In the light of the foregoing, a defendant must, in order for its bona fides to be properly assessed as regards seeking the amendment of its plea, explain the circumstances surrounding the making of an admission and the basis for seeking its withdrawal. Indeed, an onus rests on a defendant to prove its bona fides as regards withdrawal of an admission (see Trans-Drakensburg Bank Ltd (Under Judicial Management) v Combined Engineering (Pty) Ltd and Another 1967 (3) SA 632 (D) at 640 – 641 and Brandon v Minister of Law and Order and Another 1997 (3) SA 68 (C) at 75B). It is a trite principle that an applicant must, in application proceedings, stand or fall by its founding papers. An applicant cannot make out a case in reply (see Strauss v Strauss [1998] 4 All SA 137 (C) and Bapedi Marota Mamone v Commission of Traditional Leadership Disputes and Claims and Others [2014] 3 All SA 1 (SCA) at para 16). Thus, a founding affidavit ought to contain an explanation for the making of an admission and the grounds for seeking its withdrawal.

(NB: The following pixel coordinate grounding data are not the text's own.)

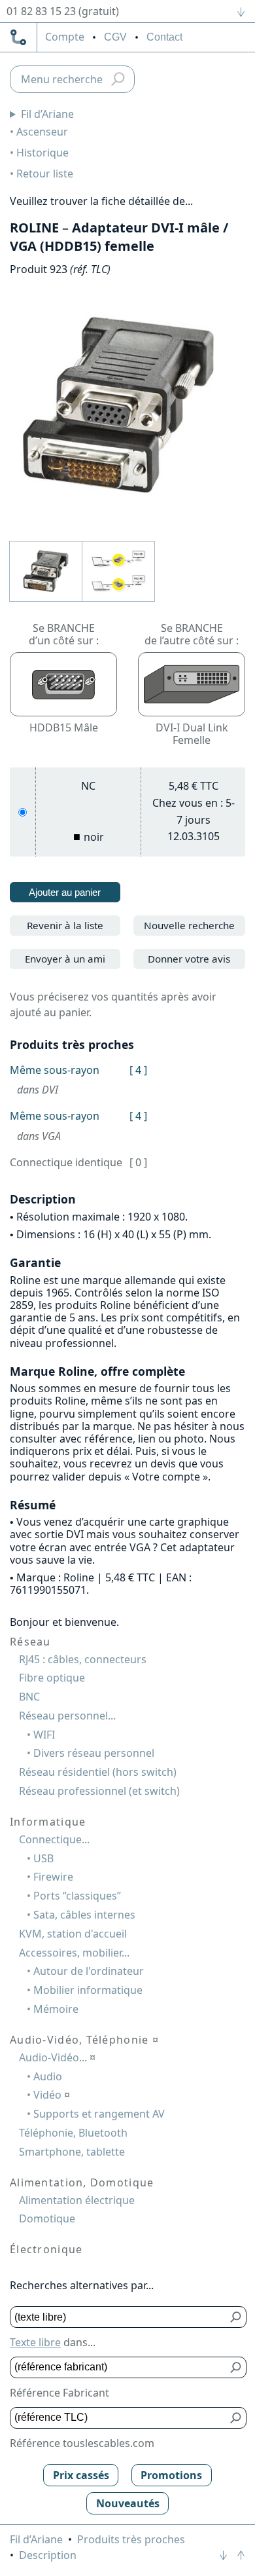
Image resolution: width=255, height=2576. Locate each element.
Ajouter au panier (65, 892)
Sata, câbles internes (84, 1914)
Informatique (48, 1821)
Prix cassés (81, 2475)
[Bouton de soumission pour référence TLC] (236, 2418)
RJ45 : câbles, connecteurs (82, 1659)
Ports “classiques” (77, 1895)
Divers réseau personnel (93, 1753)
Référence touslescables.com (82, 2443)
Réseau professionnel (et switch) (99, 1791)
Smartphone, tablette (72, 2151)
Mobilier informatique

This raises the issue whether failure to plead a reasonable or satisfactory explanation for making an admission and seeking its withdrawal is fatal to an application for leave to withdraw same. I submit that the answer is ‘no’. Whether an amendment ought to be granted is a matter in the discretion of a judicial officer, whose discretion must be exercised judiciously after giving due consideration to all relevant legal and factual considerations (see Commercial Union Assurance Co Ltd v Waymark NO 1995 (2) SA 73 (Tk) at 77). An explanation for making an admission and seeking its withdrawal, or the lack of any such explanation, is but one such factor. It would be an injudicious exercise of discretion if an amendment application were to be dismissed purely on the basis that a defendant failed to provide an explanation, or a satisfactory one, for the making and/or withdrawal of an admission appearing on a pleading. This view aligns with the principle that amendment applications involve less formalism and rigidity, and that emphasis is placed on achieving a result that would ensure a proper ventilation of the real issues between the litigants. Such a result would satisfy the interests of justice. I submit further that in a modern, democratic system of justice like that applied in South Africa, a strict, overly formalistic approach ought to be avoided in the adjudication of amendment applications in which a litigant seeks to withdraw an admission.

Dr Fareed Moosa BProc LLB (UWC) LLM (UCT) LLD (UWC) is a lecturer at the University of the Western Cape in Cape Town.